During the last decades the areas sown with oats has decreased steadily, in the world and in Europe. For example, during 1934-1938, the area sown with oats averaged 58 100 000 ha, in 1967, there were 31 679 000 ha and 25 583 000 ha in 1986 (Maksimovich, 1998). In this period, in some regions, such as Sardinia in Italy, the area increased during 1940-70 because of an increasing dairy sheep flock. Steep slopes were cleared of scrub or native pasture to sow annual forages, including oats, but this increased the problem of soil erosion (Porqueddu, Sassari, Italy, pers. comm.).

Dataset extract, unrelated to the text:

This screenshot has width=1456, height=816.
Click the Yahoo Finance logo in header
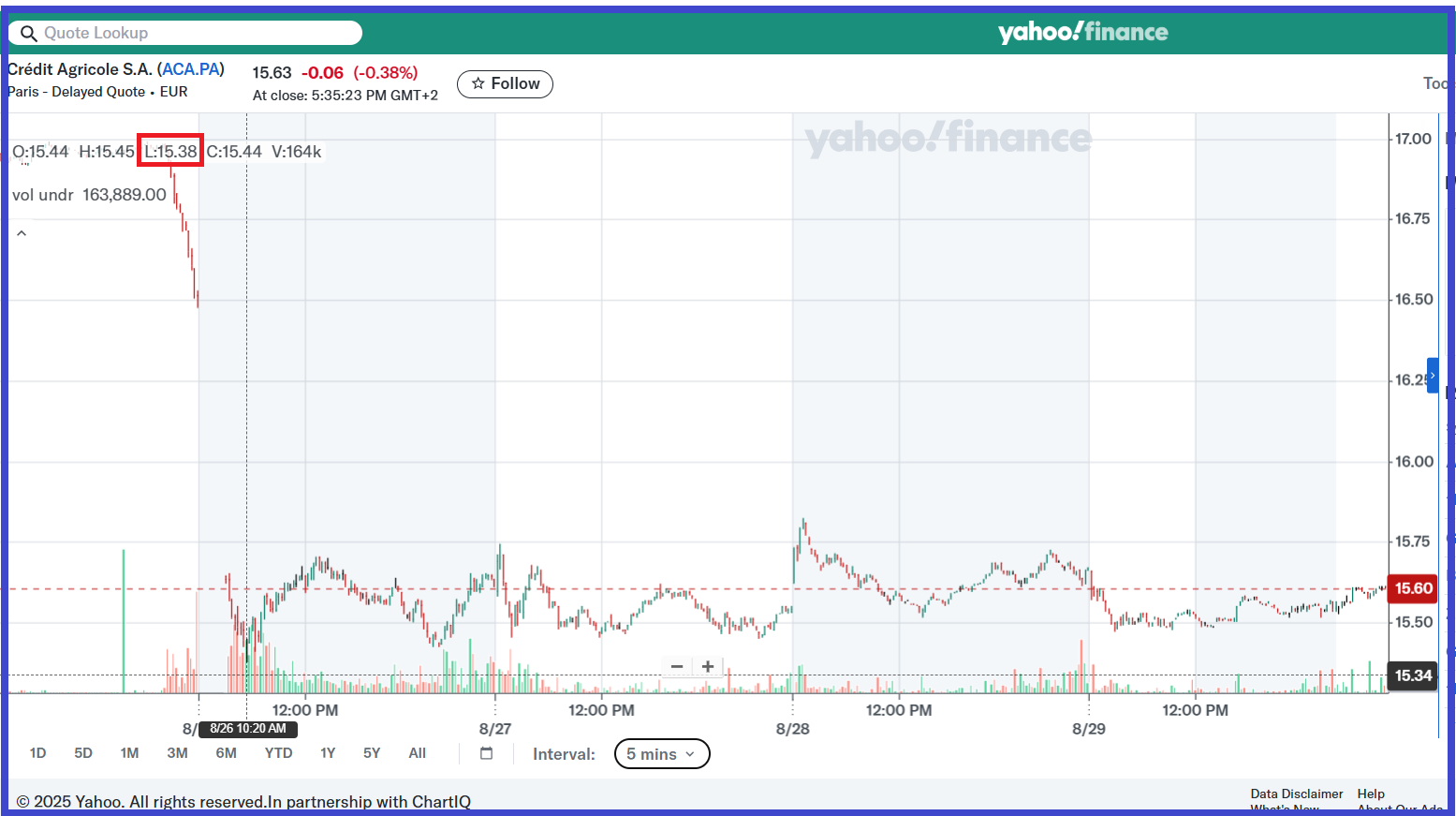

Currently there is still a tendency for the oat-sown area to decrease. From 1990 to 2000, in only ten years, the area in the world occupied by oats decreased from 20 600 000 ha to 12 700 000 ha, i.e. by about 40 percent. However, as a result of the increase in average yield during the same period, the decrease in grain production was only 27 percent (FAO, 2002). The worldwide tendency for oat areas to decrease at the expense of other forages, particularly maize for silage (Poole, 1990), is also apparent in Europe (Table 11.1) (FAO, 2002).
There are several reasons for the fall in oat area in the world and Europe:
The number of work horses has dropped sharply, along with the need for oats for feed.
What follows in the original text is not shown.